Death toll rises in Italy cruise shipwreck
Al Jazeera, Doha, Qatar
Jan. 17–Italian officials say five more bodies have been found aboard a cruise ship that capsized off the coast of an Italian island, raising the official death toll to 11.
Rescue workers found the bodies on Tuesday in a submerged part of the Italian cruise liner which ran aground after hitting rocks near the island of Giglio on Friday.
“Scuba divers found five more bodies in the stern of the ship. They entered through holes made earlier in the day” with explosives, Cristiano Pellegrini, a Giglio official told the AFP news agency.
“The bodies are being evacuated for the ship now,” he said. “We don’t know if the are members of the crew or passengers,” he added.
Before the latest discovery, authorities had said 29 people remained missing among the more than 4,200 people who were on board when the liner went down.
‘Abandoning ship’
As the rescue efforts continued, the Italian coast guard released an audio recording apparently revealing how the captain of the stricken Costa Concordia abandoned ship and refused to go back.
Prosecutors have accused Captain Francesco Schettino, who is in an Italian jail, of manslaughter, causing a shipwreck and abandoning his ship before all passengers were evacuated on Friday night.
Schettino has said he stayed aboard until the ship was evacuated.
However, a recording of his conversation with Italian Coast Guard Captain Gregorio De Falco indicates he fled before all passengers were off and then resisted De Falco’s repeated orders to return.
“You go on board and then you will tell me how many people there are. Is that clear?” De Falco said in the audio tape.
Schettino resisted, saying the ship was tipping and that it was dark. At the time, he was in a lifeboat and said he was co-ordinating the rescue from there.
De Falco shouted back: “And so what? You want go home, Schettino? It is dark and you want to go home? Get on that prow of the boat using the pilot ladder and tell me what can be done, how many people there are and what their
needs are. Now!”

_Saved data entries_
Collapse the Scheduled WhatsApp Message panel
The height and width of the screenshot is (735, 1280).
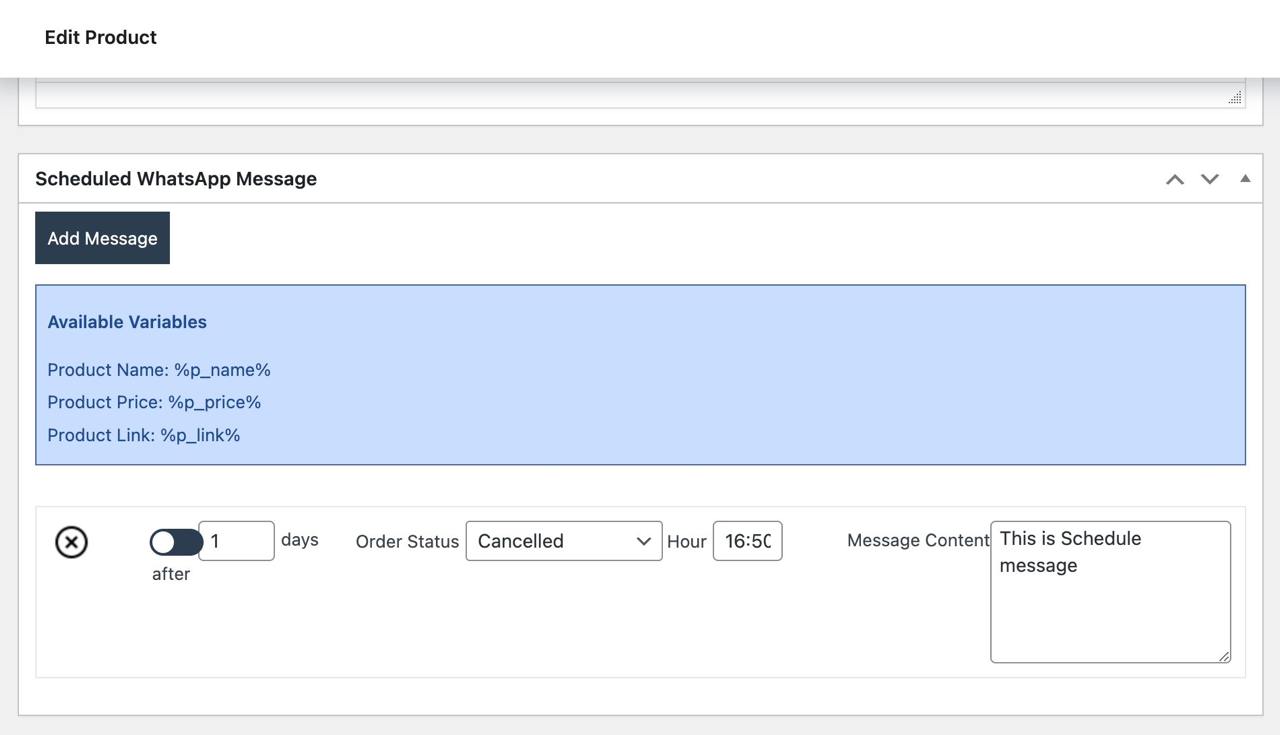coord(1245,179)
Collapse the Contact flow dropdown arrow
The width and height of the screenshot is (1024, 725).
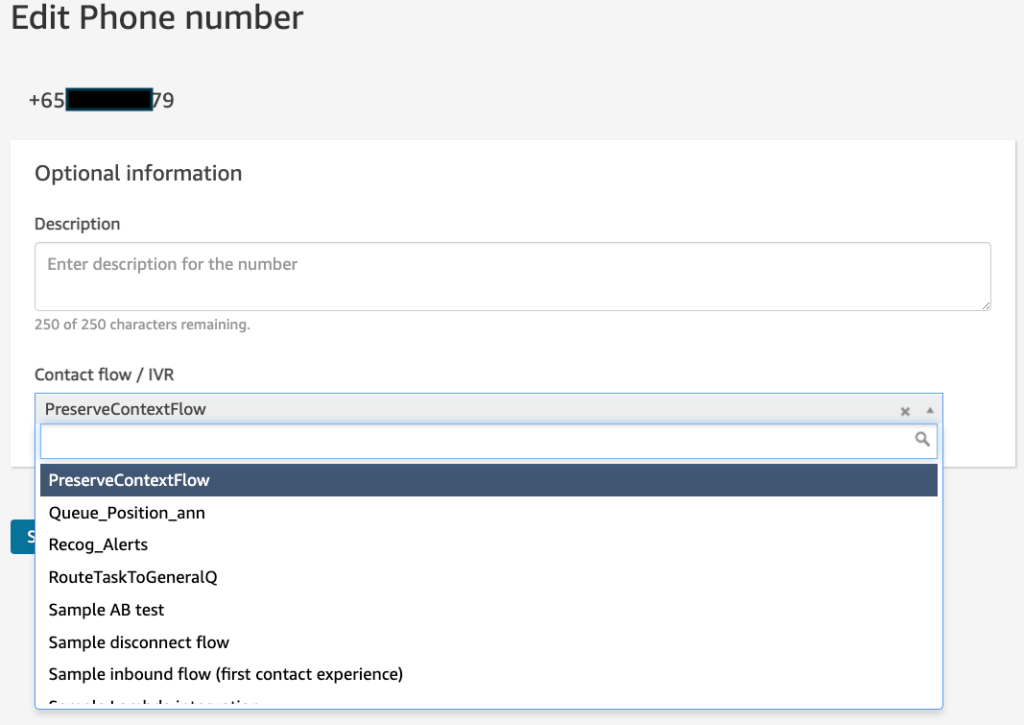tap(929, 410)
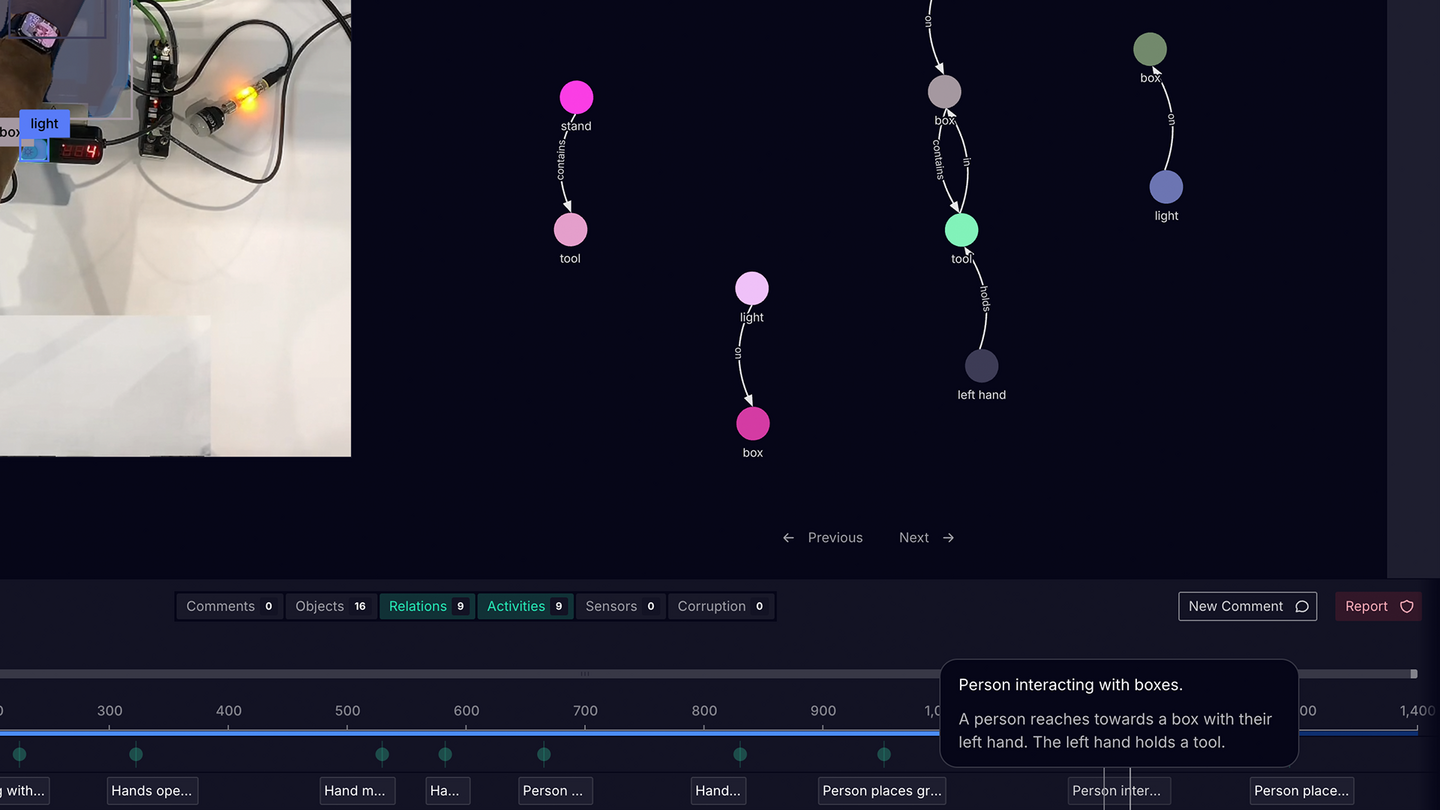Click the magenta stand node
This screenshot has height=810, width=1440.
coord(576,98)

_Activities_
1. Answer these from the shipwreck article:
(a) What official death toll does the article report?
(b) Near which island did the liner hit rocks?
(c) What is the name of the Italian Coast Guard captain heard on the recording?
2. From the shipwreck article, return the passage that starts at the words "Death toll rises" and ends after the words "AFP news agency.".
3. Carry the shipwreck article forward from its last sentence.

_Task responses_
1.
(a) 11
(b) Giglio
(c) Gregorio De Falco

2.
Death toll rises in Italy cruise shipwreck
Al Jazeera, Doha, Qatar
Jan. 17–Italian officials say five more bodies have been found aboard a cruise ship that capsized off the coast of an Italian island, raising the official death toll to 11.
Rescue workers found the bodies on Tuesday in a submerged part of the Italian cruise liner which ran aground after hitting rocks near the island of Giglio on Friday.
“Scuba divers found five more bodies in the stern of the ship. They entered through holes made earlier in the day” with explosives, Cristiano Pellegrini, a Giglio official told the AFP news agency.

3.
“You go aboard. It is an order. Don’t make any more excuses. You have declared the abandoning of the ship, now I am in charge,” De Falco shouted.
Schettino was finally heard agreeing to reboard. It is unclear whether he did.
Fuel fears
Amid the latest developments, officials have voiced concerns that the possible break-up of the stricken vessel could trigger an environmental disaster.
Sergio Ortelli, Giglio’s mayor, said on Tuesday that the Costa Concordia was an “ecological timebomb” that could start leaking thousands of tonnes of diesel fuel into the surrounding sea.
A spokesman for Royal Boskalis Westminster, the Dutch company handling the operation to remove the fuel from the vessel, said the process would take at least three weeks.
When pumping out diesel oil, Peter Berdowski told Dutch television, “every hour counts because if something happens and that spills and there is damage, then you have a very big ecological catastrophe”.
The ship, one of the biggest passenger vessels ever to be wrecked, foundered after striking a rock just as dinner was being served on Friday night.
It quickly rolled on its side, revealing a long gouge below the waterline.
Most of the passengers and crew survived, despite hours of chaos as some were rescued from the ship and others boarded lifeboats or swam to shore.